Si nous le le faisons pas, les 3 attributs classiques de la justice – le bandeau, le glaive et la balance -  risquent fort de devenir le bandeau de l'opacité de la collecte et du traitement de nos données personnelles, le glaive de l'automatisation, et la balance des algorithmes décisionnels.

Le numérique n'est pas un espace de non-droit. Mais il ne saurait être l'espace du droit tel qu'il est pensé et rédigé pour réguler les conflits à l'échelle d'un territoire physique et de la communauté humaine qui le peuple. Les incessants débats autour du droit d'auteur nous en apportent la preuve chaque jour. Nous avons besoin d'un autre droit. La tentative aussi pathétique qu'infructueuse d'imposer un "droit à l'oubli" aux moteurs de recherche prouve si besoin était que Google n'est ni un tribunal ni un juge, mais qu'inscrire dans la loi ce droit à l'oubli le place de facto en situation de rendre seul sa justice. Là aussi nous avons besoin d'une autre approche du droit.

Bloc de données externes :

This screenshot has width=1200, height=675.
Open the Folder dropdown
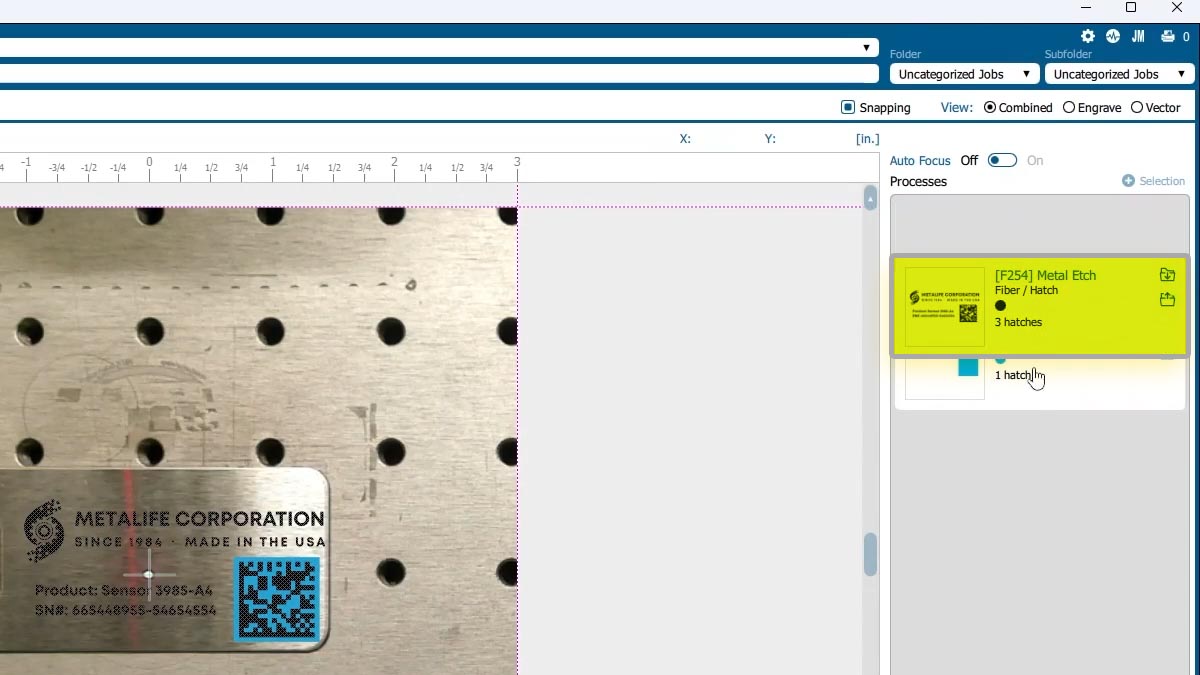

D'autant que la doxa juridique des GAFAM est claire, déjà édictée, et tient en 3 phrases :

  • "si vous n'avez rien à vous reprocher, alors vous n'avez rien à cacher"
  • "s'il est possible de le faire, nous le ferons"
  • "nul n'est censé vraiment lire nos CGU"

D'autant que leur code est déjà la loi.

Le bracelet du Terminator.

Canvas

Le Terminator (en tant que robot ou automate "justiciable") et son bracelet connecté (en tant que "preuve par les données") nous placent dès aujourd'hui dans une double contrainte :  il est certains aspects du droit qu'il est vain et contre-productif de tenter de calquer dans l'environnement numérique, de la même manière que l'application de certaines règles de droit dénaturent l'essence même du numérique (pensez aux DRM et à ces livres, fichiers dématérialisés, qui deviennent impossibles à lire dès lors qu'ils sont "prêtés") mais, a contrario, il est nécessaire que la législation évolue (droit civil, droit pénal, droit constitutionnel, droit du travail) pour proposer un cadre, non pas à certaines pratiques que le numérique n'a pas inventé mais dont il se contente de multiplier l'effet d'audience et la persistance dans le temps (comme pour le "droit à l'oubli" et l'un de ses corrélats, le "revenge porn"), mais aux nouvelles pratiques constitutives de ce "milieu" qu'est le numérique. Penser le droit à partir des usages plutôt que de légiférer sur des usages que l'on postule être de "non-droit".

Il nous faut un droit d'usage qui soit conforme aux usages réels ainsi qu'aux "lois" et aux invariants de ce nouveau milieu qu'est le numérique. Un peu à l'image de ce qu'ont permis les licences Creative Commons. Sans cela nous basculerons immanquablement de l'algorithmophobia d'hier à la robophobie de demain. Deux phobies qui reposent sur un même enjeu : celui du contrôle, de la maîtrise de nos données, des données en général et de l'autonomie qu'elles permettent de conférer à des automates et aux programmes qui les alimentent.